Count the lines of the data that contain the string "width", and give only that number.
-- START Data provided --
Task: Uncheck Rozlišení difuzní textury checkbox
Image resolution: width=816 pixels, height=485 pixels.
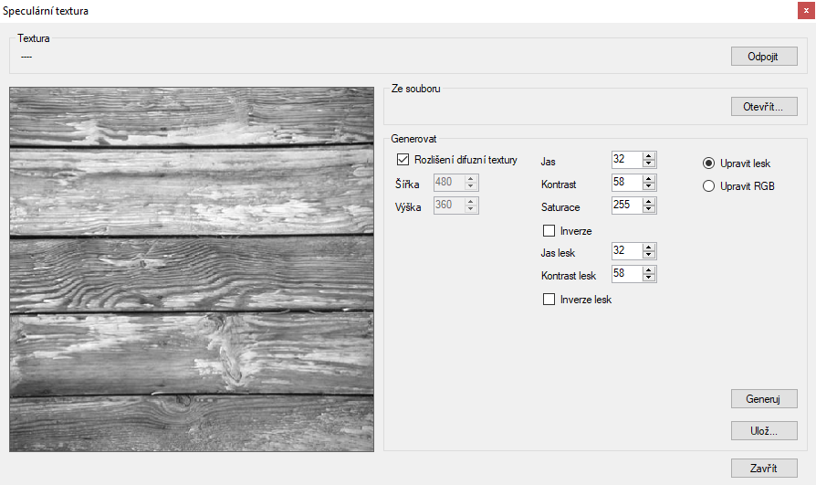Action: [403, 160]
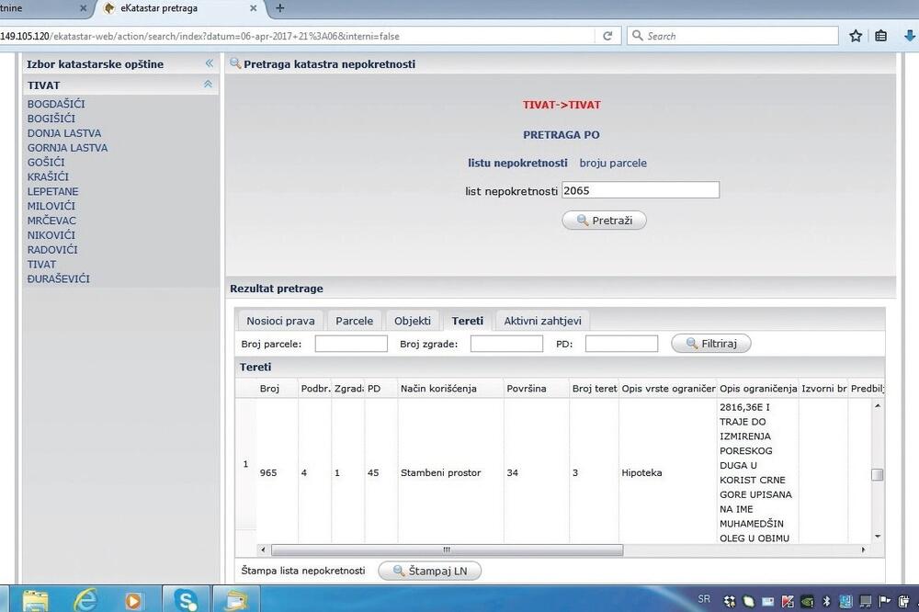Collapse the Izbor katastarske opštine panel
The image size is (919, 612).
209,64
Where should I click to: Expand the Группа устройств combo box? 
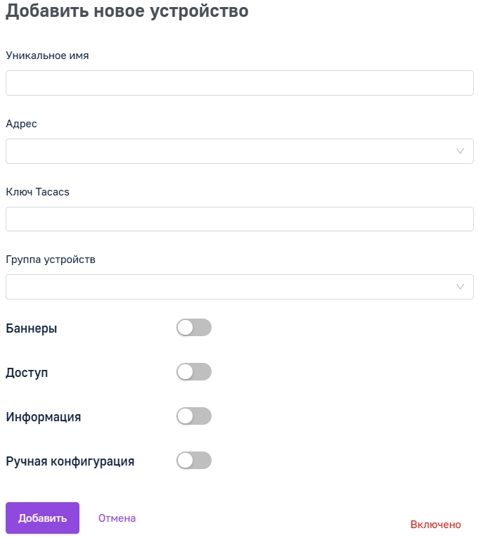point(239,287)
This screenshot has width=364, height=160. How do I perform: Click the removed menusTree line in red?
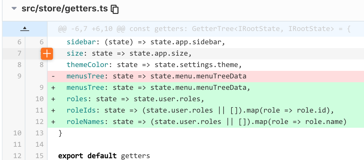point(156,76)
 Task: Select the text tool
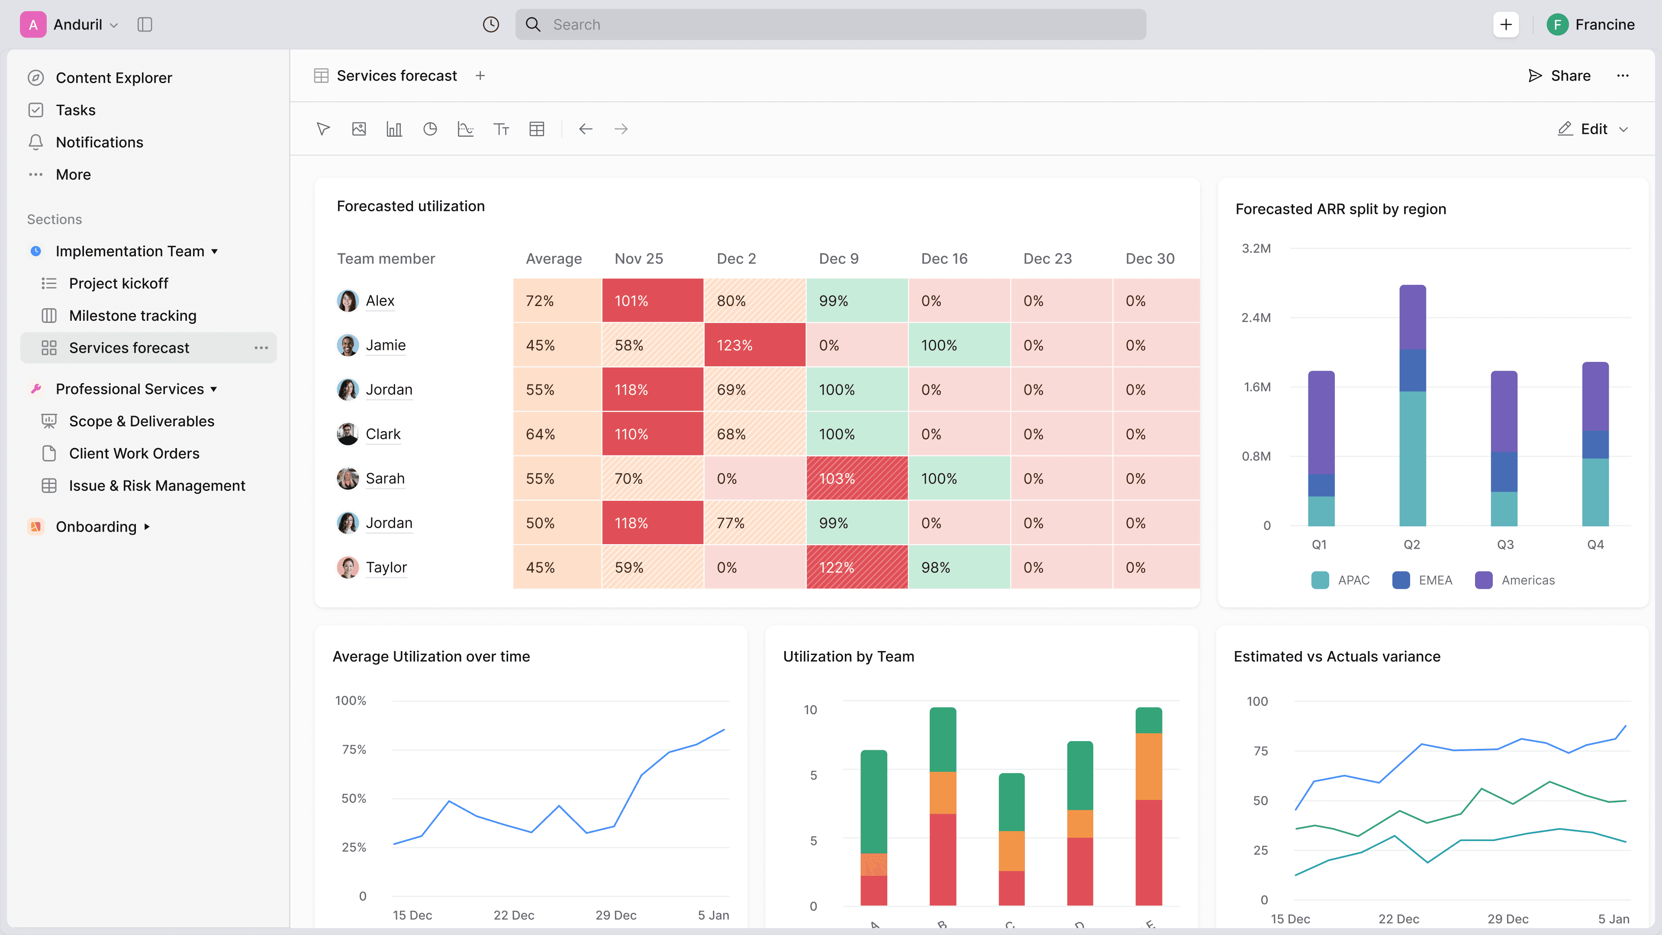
-- END Data provided --
* _Answer to this problem_
2